BEGIN DATA LISTING
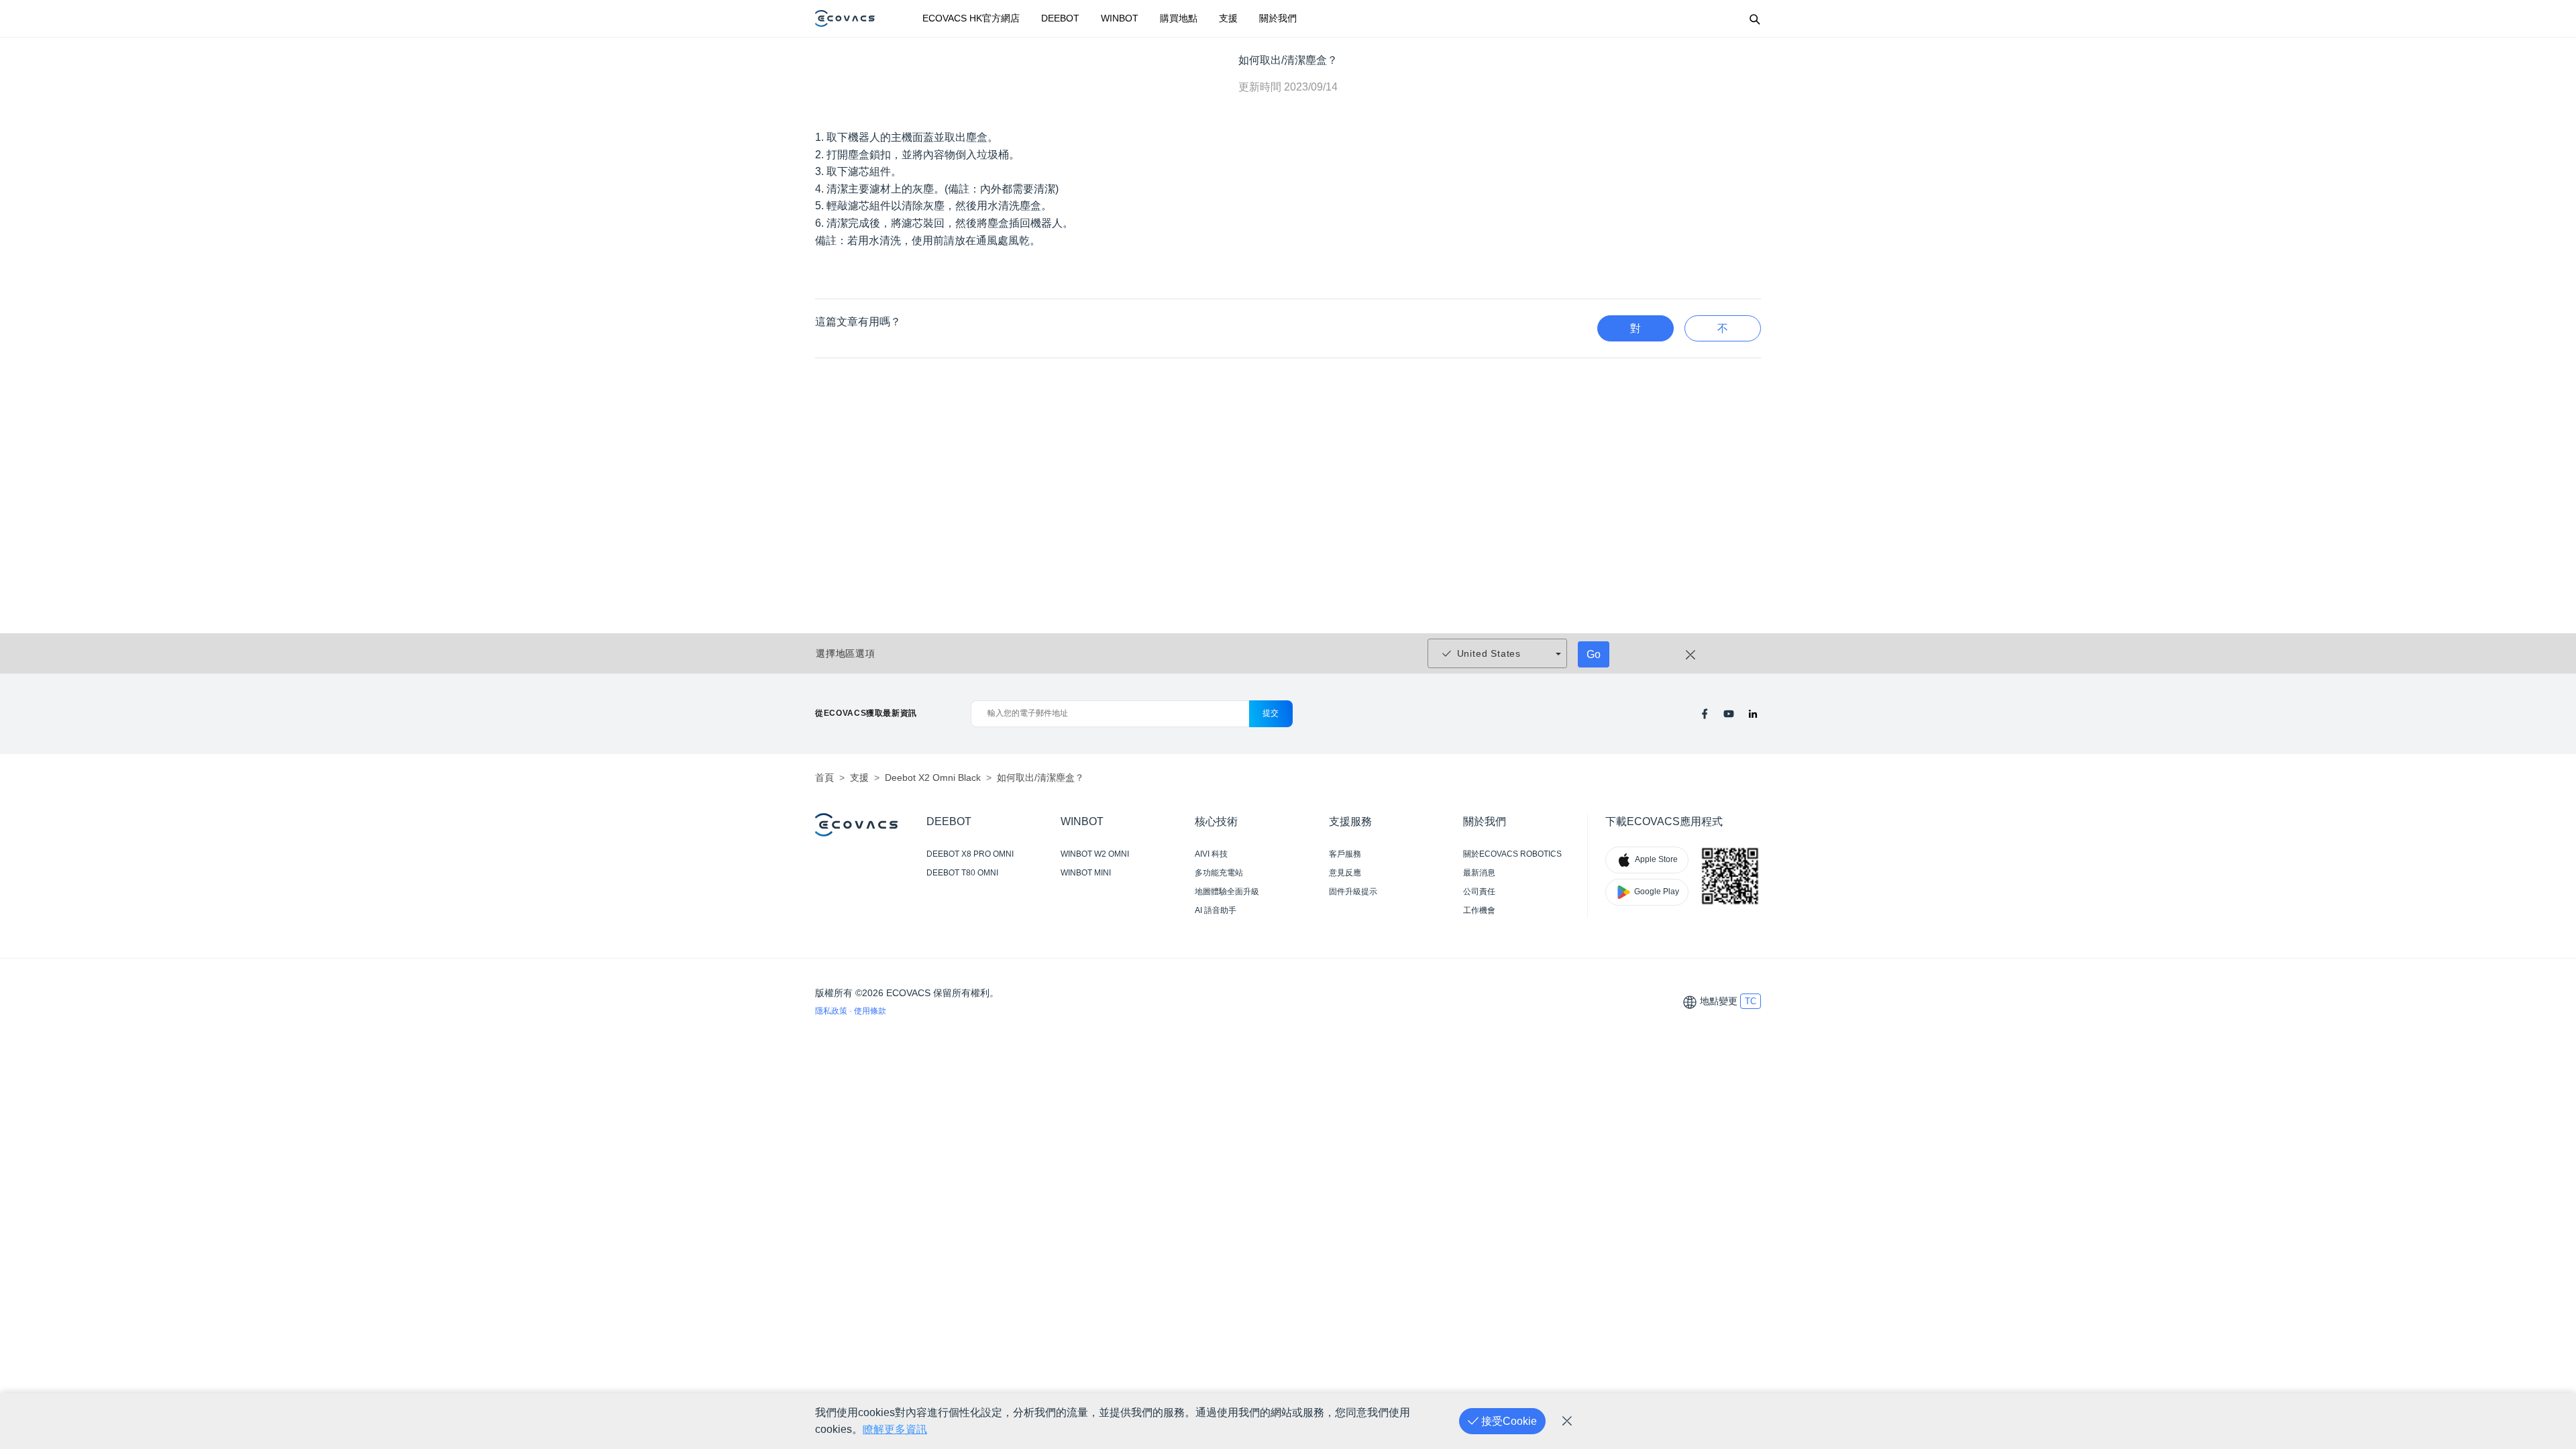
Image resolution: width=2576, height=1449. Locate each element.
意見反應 (1345, 872)
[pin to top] (2544, 1260)
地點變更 (1718, 1001)
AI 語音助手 (1215, 910)
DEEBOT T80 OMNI (962, 872)
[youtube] (1729, 714)
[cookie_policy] (1567, 1421)
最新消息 (1479, 872)
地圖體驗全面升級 (1227, 891)
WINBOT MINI (1086, 872)
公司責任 (1479, 891)
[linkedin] (1753, 714)
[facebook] (1705, 714)
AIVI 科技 (1211, 854)
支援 (1228, 18)
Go (1594, 654)
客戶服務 (1345, 854)
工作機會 (1479, 910)
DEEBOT (1060, 18)
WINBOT (1119, 18)
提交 (1271, 713)
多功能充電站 (1219, 872)
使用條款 (870, 1011)
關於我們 (1278, 18)
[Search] (1754, 18)
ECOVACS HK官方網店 (971, 18)
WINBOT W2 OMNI (1095, 854)
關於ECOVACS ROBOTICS (1512, 854)
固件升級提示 (1353, 891)
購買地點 (1178, 18)
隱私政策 (832, 1011)
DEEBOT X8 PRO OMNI (970, 854)
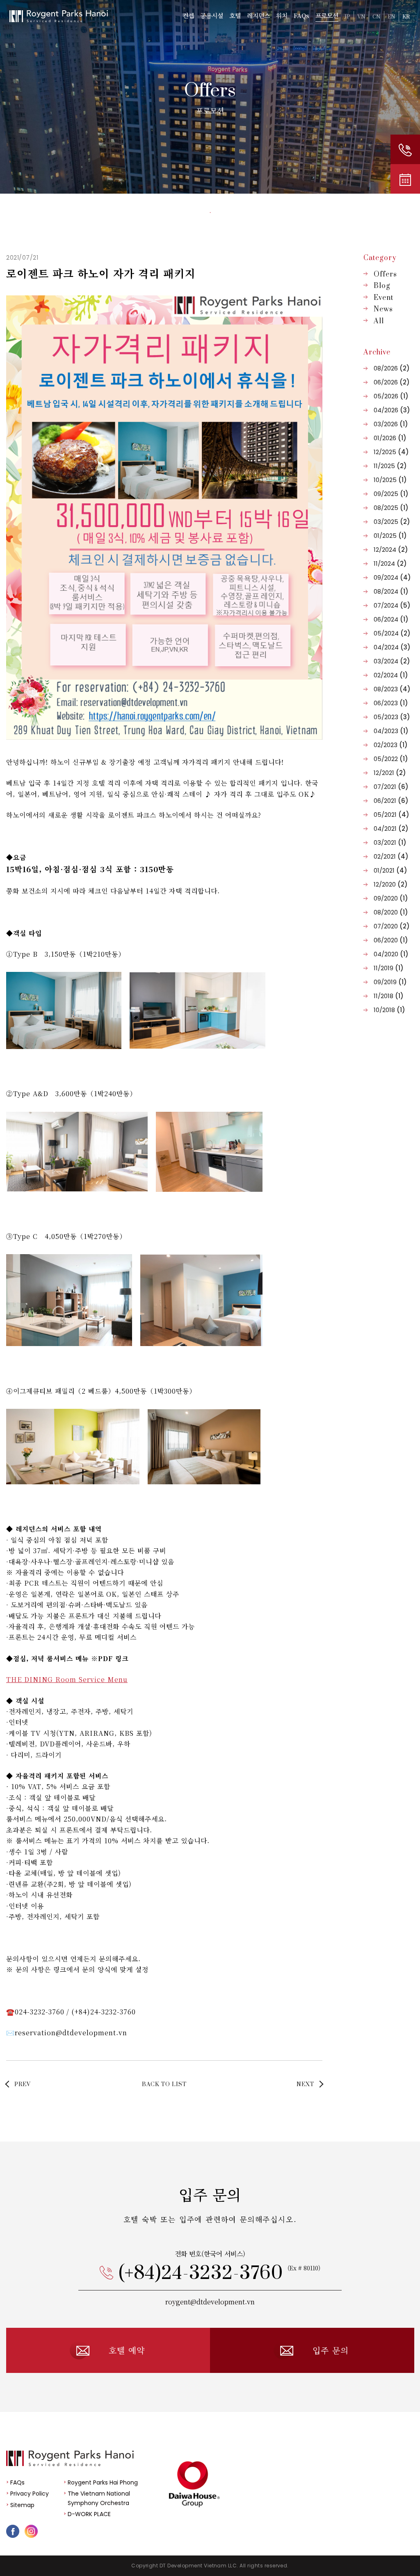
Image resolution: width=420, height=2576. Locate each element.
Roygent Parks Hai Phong (103, 2482)
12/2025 (391, 452)
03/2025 (392, 521)
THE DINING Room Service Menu (67, 1679)
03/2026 (391, 424)
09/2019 (390, 982)
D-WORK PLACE (89, 2514)
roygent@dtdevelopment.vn (210, 2301)
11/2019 (389, 968)
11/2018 (389, 996)
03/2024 (392, 661)
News (383, 309)
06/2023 (391, 703)
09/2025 (391, 493)
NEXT (305, 2084)
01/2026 (390, 438)
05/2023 (392, 717)
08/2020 (391, 912)
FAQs (17, 2482)
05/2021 (391, 814)
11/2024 (390, 563)
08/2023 (392, 689)
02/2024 (391, 675)
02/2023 (391, 745)
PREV (22, 2084)
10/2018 (389, 1010)
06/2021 (391, 800)
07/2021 (391, 786)
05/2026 (391, 396)
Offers (385, 274)
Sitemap (22, 2505)
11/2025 (390, 466)
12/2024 (391, 549)
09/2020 (391, 898)
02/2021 (391, 856)
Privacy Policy (29, 2493)
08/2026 (392, 368)
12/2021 (390, 772)
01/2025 (390, 535)
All (379, 321)
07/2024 (392, 605)
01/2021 (390, 870)
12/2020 (391, 884)
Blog (382, 285)
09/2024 (392, 577)
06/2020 (391, 940)
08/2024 (391, 591)
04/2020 (391, 954)
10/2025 (390, 479)
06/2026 (392, 382)
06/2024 (391, 619)
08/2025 (391, 507)
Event (383, 297)
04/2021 (391, 828)
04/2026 (392, 410)
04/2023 (391, 731)
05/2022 (391, 758)
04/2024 (392, 647)
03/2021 (390, 842)
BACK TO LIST (164, 2084)
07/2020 (392, 926)
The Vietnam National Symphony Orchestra (99, 2498)
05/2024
END DATA LISTING
== PROBLEM TO SOLVE ==
The whole of the data above needs retyping exactly, with pictures omitted.

== OUTPUT FOR THIS EXERCISE ==
Image resolution: width=2576, height=1449. Locate each element.
意見反應 (1345, 872)
[pin to top] (2544, 1260)
地點變更 (1718, 1001)
AI 語音助手 (1215, 910)
DEEBOT T80 OMNI (962, 872)
[youtube] (1729, 714)
[cookie_policy] (1567, 1421)
最新消息 (1479, 872)
地圖體驗全面升級 (1227, 891)
WINBOT MINI (1086, 872)
公司責任 (1479, 891)
[linkedin] (1753, 714)
[facebook] (1705, 714)
AIVI 科技 (1211, 854)
支援 (1228, 18)
Go (1594, 654)
客戶服務 (1345, 854)
工作機會 (1479, 910)
DEEBOT (1060, 18)
WINBOT (1119, 18)
提交 (1271, 713)
多功能充電站 (1219, 872)
使用條款 (870, 1011)
關於我們 (1278, 18)
[Search] (1754, 18)
ECOVACS HK官方網店 (971, 18)
WINBOT W2 OMNI (1095, 854)
關於ECOVACS ROBOTICS (1512, 854)
固件升級提示 (1353, 891)
購買地點 (1178, 18)
隱私政策 (832, 1011)
DEEBOT X8 PRO OMNI (970, 854)
Image resolution: width=420, height=2576. Locate each element.
Roygent Parks Hai Phong (103, 2482)
12/2025 (391, 452)
03/2025 (392, 521)
THE DINING Room Service Menu (67, 1679)
03/2026 (391, 424)
09/2019 (390, 982)
D-WORK PLACE (89, 2514)
roygent@dtdevelopment.vn (210, 2301)
11/2019 (389, 968)
11/2018 (389, 996)
03/2024 (392, 661)
News (383, 309)
06/2023 (391, 703)
09/2025 (391, 493)
NEXT (305, 2084)
01/2026 (390, 438)
05/2023 (392, 717)
08/2020 (391, 912)
FAQs (17, 2482)
05/2021 (391, 814)
11/2024 (390, 563)
08/2023 (392, 689)
02/2024 (391, 675)
02/2023 (391, 745)
PREV (22, 2084)
10/2018 (389, 1010)
06/2021 (391, 800)
07/2021 (391, 786)
05/2026 (391, 396)
Offers (385, 274)
Sitemap (22, 2505)
11/2025 (390, 466)
12/2024 (391, 549)
09/2020 (391, 898)
02/2021 (391, 856)
Privacy Policy (29, 2493)
08/2026 (392, 368)
12/2021 (390, 772)
01/2025 (390, 535)
All (379, 321)
07/2024 (392, 605)
01/2021 (390, 870)
12/2020 (391, 884)
Blog (382, 285)
09/2024 (392, 577)
06/2020 (391, 940)
08/2024 (391, 591)
04/2020 (391, 954)
10/2025 (390, 479)
06/2026 (392, 382)
06/2024 (391, 619)
08/2025 (391, 507)
Event (383, 297)
04/2021 (391, 828)
04/2026 (392, 410)
04/2023 (391, 731)
05/2022 (391, 758)
04/2024 (392, 647)
03/2021 (390, 842)
BACK TO LIST (164, 2084)
07/2020 (392, 926)
The Vietnam National Symphony Orchestra (99, 2498)
05/2024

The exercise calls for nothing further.